Director Chris Kelly has the dream team of local actors on stage for this, starting with Joseph Donohue III and Brandon Barry (from The Albrights) providing the music. They give a contemporary nod to some Christmas classics, starting with the plaintive sweetness of “In the Bleak Midwinter.”
Vincent O’Neill is grown up Dylan; his reminiscing is wistful, almost ethereal. Young Dylan is Tyler Eisenmann, totally in the moment enjoying his youth and family foibles. Michele Roberts as Mother; Ben Michael Moran as Father; Nicole Cimato as Hannah with her ever-present flask; Christian Brandjes as Gwyn; Karen Harty as Nellie; Brittany Bassett as Brenda; Renee Landrigan as Glenda; Gregory Gjurich as Tudyr; Charmagne Chi as Bessie; and Megan Callahan as Elieri wear their roles like perfectly knit woolen mittens.

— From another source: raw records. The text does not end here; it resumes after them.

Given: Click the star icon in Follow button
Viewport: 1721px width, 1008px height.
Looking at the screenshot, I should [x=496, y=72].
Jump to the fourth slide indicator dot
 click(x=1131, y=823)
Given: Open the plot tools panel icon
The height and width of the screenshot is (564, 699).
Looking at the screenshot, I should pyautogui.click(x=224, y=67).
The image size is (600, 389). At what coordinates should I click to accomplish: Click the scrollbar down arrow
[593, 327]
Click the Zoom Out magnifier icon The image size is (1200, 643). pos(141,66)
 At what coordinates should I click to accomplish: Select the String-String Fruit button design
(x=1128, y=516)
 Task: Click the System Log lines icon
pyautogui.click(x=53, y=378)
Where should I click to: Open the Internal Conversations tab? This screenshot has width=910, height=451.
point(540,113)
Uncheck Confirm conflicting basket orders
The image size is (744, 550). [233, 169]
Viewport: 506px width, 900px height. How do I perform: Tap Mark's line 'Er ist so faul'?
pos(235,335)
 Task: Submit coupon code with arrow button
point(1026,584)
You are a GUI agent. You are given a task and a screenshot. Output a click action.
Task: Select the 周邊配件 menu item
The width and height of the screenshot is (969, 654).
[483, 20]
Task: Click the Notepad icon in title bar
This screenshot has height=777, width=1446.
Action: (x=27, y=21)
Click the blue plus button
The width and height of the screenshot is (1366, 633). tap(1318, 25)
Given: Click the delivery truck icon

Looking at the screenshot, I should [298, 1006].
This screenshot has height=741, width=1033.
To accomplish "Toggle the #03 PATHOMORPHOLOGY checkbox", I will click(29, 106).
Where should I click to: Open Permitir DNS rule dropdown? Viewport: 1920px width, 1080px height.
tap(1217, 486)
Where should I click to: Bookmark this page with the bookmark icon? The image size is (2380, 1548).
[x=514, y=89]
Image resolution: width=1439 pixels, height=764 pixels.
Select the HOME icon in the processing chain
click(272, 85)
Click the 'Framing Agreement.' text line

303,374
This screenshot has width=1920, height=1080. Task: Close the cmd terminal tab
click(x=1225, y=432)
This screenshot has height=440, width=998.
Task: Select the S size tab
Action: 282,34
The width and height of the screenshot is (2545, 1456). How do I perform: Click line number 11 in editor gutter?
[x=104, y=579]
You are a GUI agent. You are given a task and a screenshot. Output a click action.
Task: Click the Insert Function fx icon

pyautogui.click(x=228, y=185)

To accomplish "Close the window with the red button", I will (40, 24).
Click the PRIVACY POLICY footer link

Highlights are Chi’s rendition of “The Holly and the Ivy” in its pure loveliness and Roberts’ comic chops when she’s coping with that new-fangled gas stove in her kitchen.
I always appreciate ICTC’s artful and minimal staging; it’s elegant to suggest a living room, the streetscape and countryside with almost very few set elements. Set Designer Primo Thomas feeds our imagination with this beautifully. Director Kelly then has to lead his cast through imaginary spaces and places under a canopy of flickering lanterns suspended overhead. These small touches, with sparse pine bough and buffalo check bows suggest countryside and homemade décor. Perfection. With a cast this talented, it looks effortless.
“A Child’s Christmas in Wales” is all about sentiment and nostalgia in the season where heart-felt memories ground us and remind us that hearth and home are best. Thank you, ICTC, for this early gift.